* [DIRECTIONS FOR THIS TASK]: Extract the lines below from the one containing "At what coordinates should I click to accomplish: Decrease" through the one containing "will click(x=881, y=209).", inclusive, and reproduce them verbatim.

------

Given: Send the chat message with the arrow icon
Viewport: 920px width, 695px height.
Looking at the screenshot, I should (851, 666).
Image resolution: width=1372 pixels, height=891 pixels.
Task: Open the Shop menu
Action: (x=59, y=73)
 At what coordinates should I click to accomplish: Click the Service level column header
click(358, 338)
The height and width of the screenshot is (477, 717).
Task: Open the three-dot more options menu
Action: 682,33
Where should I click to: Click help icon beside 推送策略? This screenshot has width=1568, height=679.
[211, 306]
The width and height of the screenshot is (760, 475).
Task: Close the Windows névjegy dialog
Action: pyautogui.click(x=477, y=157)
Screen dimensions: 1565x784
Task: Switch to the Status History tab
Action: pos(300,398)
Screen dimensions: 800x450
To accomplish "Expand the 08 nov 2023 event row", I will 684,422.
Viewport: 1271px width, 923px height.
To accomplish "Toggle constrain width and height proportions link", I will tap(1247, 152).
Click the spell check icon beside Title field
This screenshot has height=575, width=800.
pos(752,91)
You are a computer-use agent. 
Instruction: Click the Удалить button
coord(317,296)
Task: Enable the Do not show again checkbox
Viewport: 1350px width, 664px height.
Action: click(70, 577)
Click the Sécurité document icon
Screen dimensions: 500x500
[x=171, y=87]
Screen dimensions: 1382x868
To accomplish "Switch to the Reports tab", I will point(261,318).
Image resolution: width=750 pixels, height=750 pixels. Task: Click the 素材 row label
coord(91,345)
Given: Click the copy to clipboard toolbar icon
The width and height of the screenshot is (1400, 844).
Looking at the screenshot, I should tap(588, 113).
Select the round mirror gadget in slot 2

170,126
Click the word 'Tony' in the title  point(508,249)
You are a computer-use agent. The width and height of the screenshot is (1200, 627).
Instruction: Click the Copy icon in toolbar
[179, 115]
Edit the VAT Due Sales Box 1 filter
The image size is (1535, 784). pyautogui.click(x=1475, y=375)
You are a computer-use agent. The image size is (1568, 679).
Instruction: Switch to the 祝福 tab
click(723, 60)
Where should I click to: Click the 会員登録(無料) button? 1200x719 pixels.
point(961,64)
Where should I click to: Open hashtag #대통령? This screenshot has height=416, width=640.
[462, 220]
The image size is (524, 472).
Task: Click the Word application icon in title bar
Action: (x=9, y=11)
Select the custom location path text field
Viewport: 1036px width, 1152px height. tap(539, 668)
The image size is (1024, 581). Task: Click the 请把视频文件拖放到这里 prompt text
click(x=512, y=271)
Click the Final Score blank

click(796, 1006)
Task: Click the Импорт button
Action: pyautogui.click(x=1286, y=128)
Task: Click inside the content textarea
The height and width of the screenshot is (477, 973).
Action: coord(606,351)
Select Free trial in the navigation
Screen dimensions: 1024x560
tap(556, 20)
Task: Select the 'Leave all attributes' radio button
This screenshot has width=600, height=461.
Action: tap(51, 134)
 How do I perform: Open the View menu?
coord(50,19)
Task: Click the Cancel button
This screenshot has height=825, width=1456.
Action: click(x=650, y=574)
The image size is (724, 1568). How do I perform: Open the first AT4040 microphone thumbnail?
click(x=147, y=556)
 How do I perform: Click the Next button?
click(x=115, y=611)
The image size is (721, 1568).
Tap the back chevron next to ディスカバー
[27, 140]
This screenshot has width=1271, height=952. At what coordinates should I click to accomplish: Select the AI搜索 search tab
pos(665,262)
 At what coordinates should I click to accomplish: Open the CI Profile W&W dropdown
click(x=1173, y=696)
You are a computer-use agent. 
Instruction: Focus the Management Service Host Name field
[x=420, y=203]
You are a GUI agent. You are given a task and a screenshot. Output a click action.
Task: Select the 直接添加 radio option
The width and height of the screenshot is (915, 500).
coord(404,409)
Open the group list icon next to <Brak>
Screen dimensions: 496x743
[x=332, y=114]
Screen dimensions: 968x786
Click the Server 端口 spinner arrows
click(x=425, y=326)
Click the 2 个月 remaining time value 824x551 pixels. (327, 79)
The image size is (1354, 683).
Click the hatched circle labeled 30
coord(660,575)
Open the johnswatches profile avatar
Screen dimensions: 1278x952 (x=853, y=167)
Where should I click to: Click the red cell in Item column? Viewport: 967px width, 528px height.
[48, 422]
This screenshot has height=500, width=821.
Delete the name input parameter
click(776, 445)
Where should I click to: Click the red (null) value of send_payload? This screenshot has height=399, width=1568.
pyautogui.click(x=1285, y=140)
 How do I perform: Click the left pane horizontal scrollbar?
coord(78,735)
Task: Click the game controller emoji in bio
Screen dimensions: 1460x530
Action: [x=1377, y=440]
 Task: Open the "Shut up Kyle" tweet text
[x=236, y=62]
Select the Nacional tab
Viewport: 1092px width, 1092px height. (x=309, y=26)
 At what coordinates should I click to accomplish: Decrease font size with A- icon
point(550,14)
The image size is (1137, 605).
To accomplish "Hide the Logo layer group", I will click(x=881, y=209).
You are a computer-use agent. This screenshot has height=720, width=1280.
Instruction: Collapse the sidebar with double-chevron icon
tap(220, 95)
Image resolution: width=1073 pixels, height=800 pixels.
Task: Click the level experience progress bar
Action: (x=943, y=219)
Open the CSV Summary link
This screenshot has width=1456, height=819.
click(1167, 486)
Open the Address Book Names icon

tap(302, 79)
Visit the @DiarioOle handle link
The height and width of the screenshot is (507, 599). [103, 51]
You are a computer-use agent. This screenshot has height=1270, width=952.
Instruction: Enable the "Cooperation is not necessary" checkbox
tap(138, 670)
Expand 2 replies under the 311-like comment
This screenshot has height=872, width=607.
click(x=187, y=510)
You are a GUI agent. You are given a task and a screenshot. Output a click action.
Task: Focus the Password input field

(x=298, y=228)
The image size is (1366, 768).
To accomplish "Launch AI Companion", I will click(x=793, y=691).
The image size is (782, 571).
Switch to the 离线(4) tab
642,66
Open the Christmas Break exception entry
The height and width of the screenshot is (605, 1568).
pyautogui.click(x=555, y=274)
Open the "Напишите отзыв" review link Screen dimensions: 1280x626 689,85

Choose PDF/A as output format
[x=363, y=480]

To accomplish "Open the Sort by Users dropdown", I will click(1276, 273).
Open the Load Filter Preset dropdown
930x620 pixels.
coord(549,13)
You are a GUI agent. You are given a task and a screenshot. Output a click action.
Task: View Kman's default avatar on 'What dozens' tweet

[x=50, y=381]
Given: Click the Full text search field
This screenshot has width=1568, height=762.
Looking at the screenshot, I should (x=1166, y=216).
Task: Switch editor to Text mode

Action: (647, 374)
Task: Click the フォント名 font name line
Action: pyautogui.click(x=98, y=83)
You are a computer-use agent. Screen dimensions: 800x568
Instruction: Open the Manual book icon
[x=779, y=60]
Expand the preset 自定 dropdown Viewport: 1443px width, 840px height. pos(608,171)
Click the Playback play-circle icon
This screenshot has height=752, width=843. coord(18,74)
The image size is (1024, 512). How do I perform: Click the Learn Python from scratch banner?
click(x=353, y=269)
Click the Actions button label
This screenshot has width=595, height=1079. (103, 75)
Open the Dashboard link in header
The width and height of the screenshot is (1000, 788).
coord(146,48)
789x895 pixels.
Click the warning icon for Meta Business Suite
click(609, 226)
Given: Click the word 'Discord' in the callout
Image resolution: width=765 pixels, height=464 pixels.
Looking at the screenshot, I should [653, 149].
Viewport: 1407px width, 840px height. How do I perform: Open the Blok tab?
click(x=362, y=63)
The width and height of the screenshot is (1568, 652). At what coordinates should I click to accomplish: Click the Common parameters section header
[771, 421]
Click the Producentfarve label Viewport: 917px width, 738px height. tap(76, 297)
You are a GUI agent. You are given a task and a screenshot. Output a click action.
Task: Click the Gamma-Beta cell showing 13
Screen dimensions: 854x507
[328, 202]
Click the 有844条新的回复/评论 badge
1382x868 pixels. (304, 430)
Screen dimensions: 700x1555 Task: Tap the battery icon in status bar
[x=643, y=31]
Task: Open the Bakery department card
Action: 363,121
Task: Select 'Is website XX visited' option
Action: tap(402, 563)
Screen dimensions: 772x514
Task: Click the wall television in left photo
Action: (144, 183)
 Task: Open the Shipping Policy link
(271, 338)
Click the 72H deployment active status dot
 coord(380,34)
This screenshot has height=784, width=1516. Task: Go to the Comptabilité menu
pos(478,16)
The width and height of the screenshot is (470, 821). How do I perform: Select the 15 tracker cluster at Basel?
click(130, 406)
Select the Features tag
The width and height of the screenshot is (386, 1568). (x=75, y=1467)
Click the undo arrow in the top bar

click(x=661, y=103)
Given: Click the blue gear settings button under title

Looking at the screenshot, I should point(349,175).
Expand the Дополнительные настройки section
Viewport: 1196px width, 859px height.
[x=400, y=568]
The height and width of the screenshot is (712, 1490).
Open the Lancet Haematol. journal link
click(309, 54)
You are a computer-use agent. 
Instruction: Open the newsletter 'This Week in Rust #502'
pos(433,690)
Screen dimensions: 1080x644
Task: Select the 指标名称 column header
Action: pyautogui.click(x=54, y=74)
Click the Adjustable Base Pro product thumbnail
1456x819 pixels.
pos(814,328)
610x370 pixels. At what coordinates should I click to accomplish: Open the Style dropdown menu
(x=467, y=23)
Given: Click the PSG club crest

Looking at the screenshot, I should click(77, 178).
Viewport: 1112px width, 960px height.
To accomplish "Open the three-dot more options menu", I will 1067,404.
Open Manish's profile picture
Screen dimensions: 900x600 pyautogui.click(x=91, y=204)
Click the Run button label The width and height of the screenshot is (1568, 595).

------

* [FINAL RESULT]:
 At what coordinates should I click to accomplish: Decrease font size with A- icon
point(550,14)
The image size is (1137, 605).
To accomplish "Hide the Logo layer group", I will click(x=881, y=209).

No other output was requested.